大人は、ずるい
新宿が好きだ。そして同じくらい嫌い。
とにかく人が多い。歩くのすらままならない。色んな人がいて、色んな欲望、絶望、希望が入り混じっている。前を向いて歩けない。人が多過ぎて、気流れが多すぎる。前を、目を、見れないのだ。いつも足元を見ながら歩いている。が、人とぶつかった事はまだ無い。

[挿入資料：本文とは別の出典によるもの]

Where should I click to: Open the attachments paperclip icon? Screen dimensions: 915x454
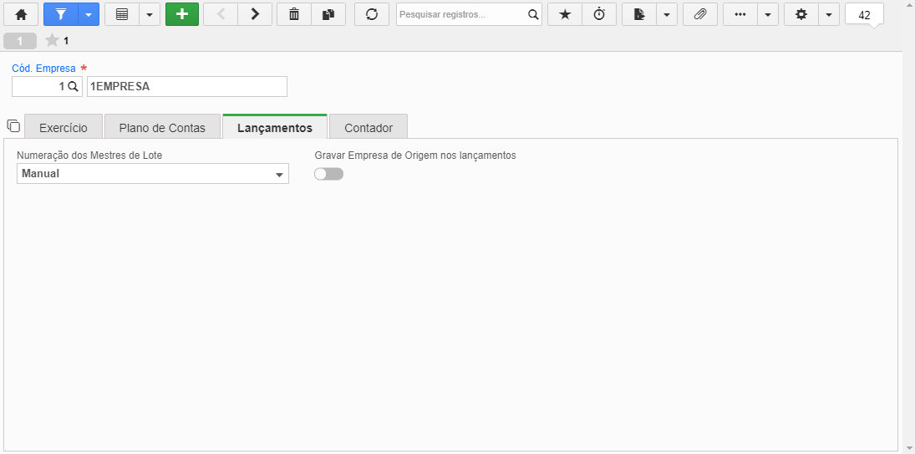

だがしかし、ごみごみとしていて非常にいい。特に悩みがあったりもやもやしている時に来るには最高だ。この街に整然とある、憎悪や希望や性欲や愛情や全ての物に自分の欲や悩みが紛れ、程よく曖昧になる。嫌な事があった次の日は、無意識に新宿に足が向いている。今日もそうだ。
既読になっても返って来ないLINEを、ただ待ち続けるには、この街に紛れなくてはと、もはや使命感にも似た、何かここに来なければ癒されない気持ちが、私の中にある。

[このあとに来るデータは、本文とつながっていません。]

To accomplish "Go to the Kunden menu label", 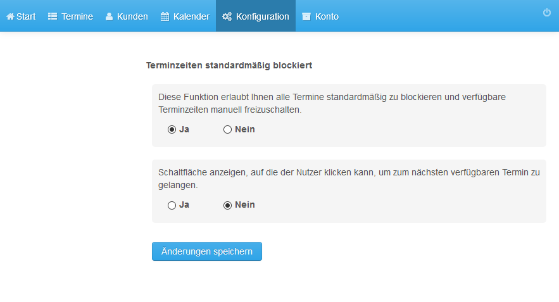I will tap(132, 16).
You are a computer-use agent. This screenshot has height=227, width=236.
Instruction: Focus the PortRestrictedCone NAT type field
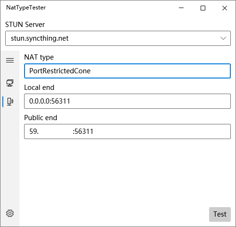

しかし、特に行く宛も用事も無いので、コラムのネタにでもなればと、この後相席屋的な、出会いラウンジ的なお店を予約している。今はその時間までお茶をしながら待っているところだ。
絶望を絶望で、孤独を孤独で埋めようとする自分の浅はかさを、痛烈に感じている。これは若い時から変わらない。だが、やり方は変わった。ただぐちゃぐちゃに打ちのめされるやり方はもう卒業し、どう打ちのめされるか方法を選べる。その為にどうするかの行動力や、経済力を身につけたのだ。ここまで来るともはや楽しい。爽快である。根本には絶望がある筈なのに、それすら忘れ自身の快楽へと昇華させる事が出来る大人に、いつの間にか成っていたのだ。
大人ってずるい。と、自分につぶやく。